必要に迫られた消費(NEED)よりも欲望の消費(WANT)が多いです。

それを手に取っている自分をイメージ出来なければ人は購入はしません。

 

■人は感情で動き、理屈で正当化しようとする

興味がわき手に取ってみたいと思った場合、お客様の心理は、ワクワクするという感情が湧き出ています。ここでお客様の感情を揺さぶり、更に未来をイメージするような言葉でお客様の期待度をあげます。

多くのお客様は次のステップとして不安・懸念という感情が湧き出てきます。
購入をする自分を正当化したいのです。つまりこれを買うことが正解!という言い訳がほしいのです。

 

そこで必要なのがいよいよプロとしての視点での後押しです。商品の詳しい説明や専門知識、専門家としてのアドバイスをお客様目線で話すのです。

ここで心を掴む人は、誰にでも当てはまることではなく目の前のお客様にフォーカスした話し方アドバイスの仕方をします。
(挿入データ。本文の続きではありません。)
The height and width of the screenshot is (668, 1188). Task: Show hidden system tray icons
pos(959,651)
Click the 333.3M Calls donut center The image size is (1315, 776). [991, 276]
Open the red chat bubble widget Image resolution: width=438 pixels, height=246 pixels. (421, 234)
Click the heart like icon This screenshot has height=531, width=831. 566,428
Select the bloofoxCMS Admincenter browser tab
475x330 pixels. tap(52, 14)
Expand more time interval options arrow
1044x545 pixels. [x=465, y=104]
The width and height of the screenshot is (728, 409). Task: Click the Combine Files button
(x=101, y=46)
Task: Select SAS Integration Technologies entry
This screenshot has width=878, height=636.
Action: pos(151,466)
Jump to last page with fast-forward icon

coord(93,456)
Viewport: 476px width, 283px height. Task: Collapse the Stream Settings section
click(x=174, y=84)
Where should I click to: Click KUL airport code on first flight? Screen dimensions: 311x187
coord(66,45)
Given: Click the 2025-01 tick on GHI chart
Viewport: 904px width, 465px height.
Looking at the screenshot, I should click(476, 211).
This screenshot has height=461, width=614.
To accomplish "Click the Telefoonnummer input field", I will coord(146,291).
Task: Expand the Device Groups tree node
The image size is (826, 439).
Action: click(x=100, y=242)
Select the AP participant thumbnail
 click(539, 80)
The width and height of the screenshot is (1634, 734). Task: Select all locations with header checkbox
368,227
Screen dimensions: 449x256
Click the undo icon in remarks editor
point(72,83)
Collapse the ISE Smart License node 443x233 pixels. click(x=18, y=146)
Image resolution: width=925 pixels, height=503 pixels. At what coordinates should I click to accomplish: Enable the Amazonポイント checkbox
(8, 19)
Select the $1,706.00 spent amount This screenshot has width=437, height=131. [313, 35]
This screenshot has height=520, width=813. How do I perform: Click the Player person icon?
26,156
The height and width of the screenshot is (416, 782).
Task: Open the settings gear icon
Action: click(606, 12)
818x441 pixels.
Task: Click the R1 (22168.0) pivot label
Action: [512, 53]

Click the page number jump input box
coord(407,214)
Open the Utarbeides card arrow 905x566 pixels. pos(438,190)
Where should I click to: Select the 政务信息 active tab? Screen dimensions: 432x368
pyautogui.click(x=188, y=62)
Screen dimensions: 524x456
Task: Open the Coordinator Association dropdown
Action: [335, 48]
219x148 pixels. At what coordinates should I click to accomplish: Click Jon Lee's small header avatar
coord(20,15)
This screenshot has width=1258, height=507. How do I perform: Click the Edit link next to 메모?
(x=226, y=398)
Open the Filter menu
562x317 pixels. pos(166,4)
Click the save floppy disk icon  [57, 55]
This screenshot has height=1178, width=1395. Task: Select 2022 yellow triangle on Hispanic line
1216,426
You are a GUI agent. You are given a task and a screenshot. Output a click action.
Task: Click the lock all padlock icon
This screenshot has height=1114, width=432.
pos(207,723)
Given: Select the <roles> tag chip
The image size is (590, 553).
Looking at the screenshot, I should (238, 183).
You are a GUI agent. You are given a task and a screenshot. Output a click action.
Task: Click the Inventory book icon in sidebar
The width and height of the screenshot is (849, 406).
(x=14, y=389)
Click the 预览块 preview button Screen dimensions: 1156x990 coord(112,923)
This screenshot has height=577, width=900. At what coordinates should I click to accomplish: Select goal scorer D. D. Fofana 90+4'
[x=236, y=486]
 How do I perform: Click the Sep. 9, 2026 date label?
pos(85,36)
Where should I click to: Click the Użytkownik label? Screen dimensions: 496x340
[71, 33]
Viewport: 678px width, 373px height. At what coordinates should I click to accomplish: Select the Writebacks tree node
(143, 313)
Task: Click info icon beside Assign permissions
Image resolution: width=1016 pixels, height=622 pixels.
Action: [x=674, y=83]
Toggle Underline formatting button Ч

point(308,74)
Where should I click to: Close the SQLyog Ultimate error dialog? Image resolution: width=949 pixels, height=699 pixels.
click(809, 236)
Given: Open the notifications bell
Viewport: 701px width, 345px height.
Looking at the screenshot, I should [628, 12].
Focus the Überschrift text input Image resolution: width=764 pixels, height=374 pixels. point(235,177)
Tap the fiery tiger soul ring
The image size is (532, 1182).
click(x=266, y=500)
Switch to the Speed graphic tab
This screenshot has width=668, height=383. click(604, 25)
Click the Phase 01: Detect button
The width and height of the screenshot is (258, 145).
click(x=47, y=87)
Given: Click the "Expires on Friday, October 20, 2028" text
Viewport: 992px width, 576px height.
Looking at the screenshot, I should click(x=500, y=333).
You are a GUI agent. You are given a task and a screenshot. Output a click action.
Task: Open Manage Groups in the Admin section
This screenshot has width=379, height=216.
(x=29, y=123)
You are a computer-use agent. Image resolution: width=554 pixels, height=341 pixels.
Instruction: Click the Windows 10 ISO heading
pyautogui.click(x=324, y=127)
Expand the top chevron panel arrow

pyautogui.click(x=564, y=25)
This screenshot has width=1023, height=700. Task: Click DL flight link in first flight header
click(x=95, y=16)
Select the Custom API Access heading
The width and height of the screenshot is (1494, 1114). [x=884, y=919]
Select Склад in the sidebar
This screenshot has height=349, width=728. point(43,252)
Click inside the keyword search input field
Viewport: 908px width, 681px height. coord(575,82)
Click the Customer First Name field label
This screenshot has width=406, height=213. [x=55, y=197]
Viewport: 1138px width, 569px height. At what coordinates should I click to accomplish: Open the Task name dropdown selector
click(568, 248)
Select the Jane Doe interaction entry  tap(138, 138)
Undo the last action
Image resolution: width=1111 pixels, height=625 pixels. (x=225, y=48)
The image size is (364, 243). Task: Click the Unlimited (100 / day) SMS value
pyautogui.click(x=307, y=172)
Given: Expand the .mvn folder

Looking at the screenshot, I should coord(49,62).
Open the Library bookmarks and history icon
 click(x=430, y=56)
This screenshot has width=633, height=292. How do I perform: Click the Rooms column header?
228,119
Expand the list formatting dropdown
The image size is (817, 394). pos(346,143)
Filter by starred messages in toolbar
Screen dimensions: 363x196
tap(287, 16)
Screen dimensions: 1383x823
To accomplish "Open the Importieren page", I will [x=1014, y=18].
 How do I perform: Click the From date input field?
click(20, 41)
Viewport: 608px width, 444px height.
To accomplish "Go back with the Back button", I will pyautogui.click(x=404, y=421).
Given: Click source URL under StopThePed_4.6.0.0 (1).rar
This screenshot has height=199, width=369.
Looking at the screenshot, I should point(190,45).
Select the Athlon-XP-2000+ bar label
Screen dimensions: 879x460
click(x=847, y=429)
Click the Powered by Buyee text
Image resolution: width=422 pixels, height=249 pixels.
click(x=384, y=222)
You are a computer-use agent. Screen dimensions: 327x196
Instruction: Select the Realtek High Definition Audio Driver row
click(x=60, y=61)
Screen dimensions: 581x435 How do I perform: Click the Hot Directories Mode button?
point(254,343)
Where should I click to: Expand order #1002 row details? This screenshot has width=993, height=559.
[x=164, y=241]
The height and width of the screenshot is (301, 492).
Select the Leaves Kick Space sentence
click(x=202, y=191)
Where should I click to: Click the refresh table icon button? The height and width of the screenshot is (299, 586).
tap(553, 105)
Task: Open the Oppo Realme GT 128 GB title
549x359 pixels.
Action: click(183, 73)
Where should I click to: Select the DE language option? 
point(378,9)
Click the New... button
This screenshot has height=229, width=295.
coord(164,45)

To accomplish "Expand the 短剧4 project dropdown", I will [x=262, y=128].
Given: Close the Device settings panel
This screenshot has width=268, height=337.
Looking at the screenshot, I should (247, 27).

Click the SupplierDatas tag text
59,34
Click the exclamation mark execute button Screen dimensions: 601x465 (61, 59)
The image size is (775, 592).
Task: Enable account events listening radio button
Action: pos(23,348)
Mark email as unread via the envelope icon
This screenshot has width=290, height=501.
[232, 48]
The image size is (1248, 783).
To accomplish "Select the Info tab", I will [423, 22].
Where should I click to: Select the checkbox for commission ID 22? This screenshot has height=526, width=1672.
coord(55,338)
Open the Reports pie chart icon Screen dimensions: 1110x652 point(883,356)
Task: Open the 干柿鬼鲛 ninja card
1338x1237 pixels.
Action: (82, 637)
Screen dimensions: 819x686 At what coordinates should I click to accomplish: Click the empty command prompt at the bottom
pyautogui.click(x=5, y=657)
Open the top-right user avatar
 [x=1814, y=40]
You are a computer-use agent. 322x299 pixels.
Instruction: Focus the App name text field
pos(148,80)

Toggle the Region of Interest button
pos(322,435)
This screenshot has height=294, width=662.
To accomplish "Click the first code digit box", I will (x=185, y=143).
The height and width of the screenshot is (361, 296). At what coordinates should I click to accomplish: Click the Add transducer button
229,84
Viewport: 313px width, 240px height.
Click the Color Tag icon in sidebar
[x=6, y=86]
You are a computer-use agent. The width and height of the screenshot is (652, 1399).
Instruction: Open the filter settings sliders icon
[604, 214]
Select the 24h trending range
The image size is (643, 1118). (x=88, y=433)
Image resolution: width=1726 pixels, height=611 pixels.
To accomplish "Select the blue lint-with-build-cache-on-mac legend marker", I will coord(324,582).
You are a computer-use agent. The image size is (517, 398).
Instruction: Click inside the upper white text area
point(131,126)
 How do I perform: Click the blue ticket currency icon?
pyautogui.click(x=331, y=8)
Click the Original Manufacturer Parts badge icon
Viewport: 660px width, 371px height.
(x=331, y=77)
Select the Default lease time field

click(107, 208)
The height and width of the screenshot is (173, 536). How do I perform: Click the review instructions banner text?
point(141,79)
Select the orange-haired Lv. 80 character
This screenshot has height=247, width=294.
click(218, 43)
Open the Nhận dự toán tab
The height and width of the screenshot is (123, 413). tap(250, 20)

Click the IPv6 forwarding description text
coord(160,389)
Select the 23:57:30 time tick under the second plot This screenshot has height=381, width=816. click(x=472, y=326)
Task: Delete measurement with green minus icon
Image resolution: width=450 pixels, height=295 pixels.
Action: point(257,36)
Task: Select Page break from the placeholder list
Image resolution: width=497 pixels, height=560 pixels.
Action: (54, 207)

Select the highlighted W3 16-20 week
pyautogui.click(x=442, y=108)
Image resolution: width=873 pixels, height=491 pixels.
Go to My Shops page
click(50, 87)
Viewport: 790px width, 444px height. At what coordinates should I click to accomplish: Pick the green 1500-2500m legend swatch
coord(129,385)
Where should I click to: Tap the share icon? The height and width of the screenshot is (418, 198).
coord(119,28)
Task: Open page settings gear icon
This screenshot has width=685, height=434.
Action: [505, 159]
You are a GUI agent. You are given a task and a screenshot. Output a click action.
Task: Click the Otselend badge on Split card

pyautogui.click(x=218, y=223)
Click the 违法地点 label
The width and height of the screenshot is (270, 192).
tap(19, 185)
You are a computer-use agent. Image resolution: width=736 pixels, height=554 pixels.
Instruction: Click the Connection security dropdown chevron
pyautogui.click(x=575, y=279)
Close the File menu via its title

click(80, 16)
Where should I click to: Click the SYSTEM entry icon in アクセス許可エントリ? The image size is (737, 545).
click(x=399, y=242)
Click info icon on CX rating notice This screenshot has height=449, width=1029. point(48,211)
「この方が言うんだから間違いないわ」そのように言ってもらうにはやはり日々の知識の習得が必要です。リアルタイムな業界情報や、お客様に分かりやすい専門情報、的確なアドバイスこれらがあると目の肥えたお客様も納得してくれるのです。

 

これらのお客様の心理をよく理解することが売上のヒントに繋がるはずです。